E’ anche questo. E’ quello di esprimere nuovi leaders, figure che possano rappresentare una  novità, il cambiamento. Obama lo era.  Anche Trump ha rappresentato una novità. Di segno contrario. Vedremo cosa saprà fare, come potrà mantenere le promesse fatte a strati di cittadini  poveri e disperati per le condizioni  economiche e sociali in cui si trovano. Oggi viviamo in un epoca di grandi  cambiamenti,  la novità da sola non basta, c’è bisogno di  personalità in  grado di saper rispondere in termini positivi alle grandi sfide  che investono il pianeta. E che richiedono un’adeguata conoscenza della realtà, dei suoi meccanismi economici, giuridici, e dei loro riflessi sul piano sociale, culturale, ambientale. Invece di lamentarsi, dobbiamo essere in grado di  dare risposte concrete al bisogno di pace, giustizia, lavoro, welfare, salute e tutela dell’ambiente, che sono le grandi questioni dell’oggi e del futuro.

In questa campagna elettorale ho l’impressione  che la personalizzazione dello scontro abbia messo in sottordine un tema che sta alla base  di taluni effetti della globalizzazione: la politica di spoliazione di intere aree e  di impoverimento di masse di lavoratori, di bibliche migrazioni,  svolta dalle multinazionali.
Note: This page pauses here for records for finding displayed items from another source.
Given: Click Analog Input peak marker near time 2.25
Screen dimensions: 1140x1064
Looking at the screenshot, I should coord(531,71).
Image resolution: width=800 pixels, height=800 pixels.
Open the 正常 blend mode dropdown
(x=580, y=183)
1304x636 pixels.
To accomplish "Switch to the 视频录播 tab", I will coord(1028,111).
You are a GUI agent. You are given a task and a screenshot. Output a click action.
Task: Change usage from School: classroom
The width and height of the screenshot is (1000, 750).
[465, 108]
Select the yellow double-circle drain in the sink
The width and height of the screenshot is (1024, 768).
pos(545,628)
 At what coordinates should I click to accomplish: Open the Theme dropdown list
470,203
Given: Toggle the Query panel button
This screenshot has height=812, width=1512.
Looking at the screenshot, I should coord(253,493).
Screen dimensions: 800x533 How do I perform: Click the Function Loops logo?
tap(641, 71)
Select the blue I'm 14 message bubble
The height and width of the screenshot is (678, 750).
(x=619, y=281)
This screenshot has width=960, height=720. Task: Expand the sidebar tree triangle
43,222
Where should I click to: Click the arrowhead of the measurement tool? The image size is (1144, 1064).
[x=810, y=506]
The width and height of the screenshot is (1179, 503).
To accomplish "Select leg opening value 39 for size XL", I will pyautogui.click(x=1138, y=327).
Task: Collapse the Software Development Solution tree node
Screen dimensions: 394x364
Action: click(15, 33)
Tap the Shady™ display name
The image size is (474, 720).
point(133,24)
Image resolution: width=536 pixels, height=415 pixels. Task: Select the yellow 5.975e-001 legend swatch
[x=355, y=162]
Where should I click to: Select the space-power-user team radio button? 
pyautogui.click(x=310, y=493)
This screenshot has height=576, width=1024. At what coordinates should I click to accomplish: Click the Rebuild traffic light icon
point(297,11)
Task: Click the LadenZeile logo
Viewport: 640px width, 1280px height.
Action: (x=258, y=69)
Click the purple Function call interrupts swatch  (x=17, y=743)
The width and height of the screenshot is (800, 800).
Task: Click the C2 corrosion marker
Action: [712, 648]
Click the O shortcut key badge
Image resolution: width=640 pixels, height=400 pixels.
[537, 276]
In effetti se ne è parlato poco, eppure sia Obama che l’Unione Europea hanno adottato misure per impedire l’accumulo di capitali enormi, smisurati , che vengono sottratti allo stato sociale: riguardano la tassazione degli utili delle grandi multinazionali che spostando i loro immensi introiti nei paradisi fiscali, sottraggono tali risorse ai paesi in cui sono prodotte. Queste misure sono state varate nel 2012 e sono scattate già dal 2015. Sono ben noti i casi dell’Irlanda che si oppone alla Unione Europea perché ha imposto a quel paese una megamulta di 13 miliardi che dovrà farsi rimborsare dalla Apple e delle Isole Cayman (80 miliardi). Il fatto è che la Gran Bretagna riconosce paradisi fiscali dentro il proprio territorio, dalle isole Cayman a Bermuda. Non si può consentire che le grandi corporation intaschino tutto ciò che guadagnano senza pagare le tasse. Così facendo lo stato sociale non sarà più possibile. Il mercato è unico, ma i trattamenti sono differenziati per i ‘clienti’. Ecco un tema su cui si dovrà  misurare anche la politica del nuovo Presidente. Non vedo segnali. È chiaro che uno dei problemi che abbiamo è quello dell’adeguatezza di classi dirigenti alle sfide del nostro tempo. Oggi l’economia sta cambiando, intere generazioni non sono in grado di aggiornarsi, i cambiamenti tecnologici richiedono uno sforzo collettivo, una capacità di adattamento e comprensione che investe i settori vitali della società: pubbliche istituzioni, Università, sistema sanitario, aziende, fabbriche. Le democrazie devono saper guidare il cambiamento, altrimenti lasciano spazio alla destra estrema.

Immagino sia questo anche il tema del tuo nuovo libro.

Sì, certo, parla della sfida digitale che ha aperto nuovi orizzonti, nuovi scenari, che il libro indaga e rivela con ricchezza di dati e riflessioni.

C’è a tuo giudizio un’onda lunga di destra xenofoba, razzista, autoritaria e guerrafondaia che va da un Continente all’altro? Che attraversa il  mondo?

L’onda c’è, ma le situazioni in cui fenomeni di questo tipo si sono sviluppati, sono diverse. Da realtà a realtà, da paese a paese.

Di fronte al grande flusso migratorio che genera chiusure, muri, reazioni spesso antiumanitarie e che investono l’Europa dov’è l’errore?

Quello di non essersi data ancora politiche complessive adeguate, lasciando che il fenomeno fosse gestito dalle politiche nazionali e non a livello europeo. Anche Shengen viene spesso male interpretato: riguarda il mercato unico interno, quindi non applicabile a fenomeni d’altra natura. Ma, come ho già accennato, il problema che si pone  con urgenza è quello di avere una classe politica adeguata che abbia ben chiari gli orizzonti  futuri verso i quali incamminarsi.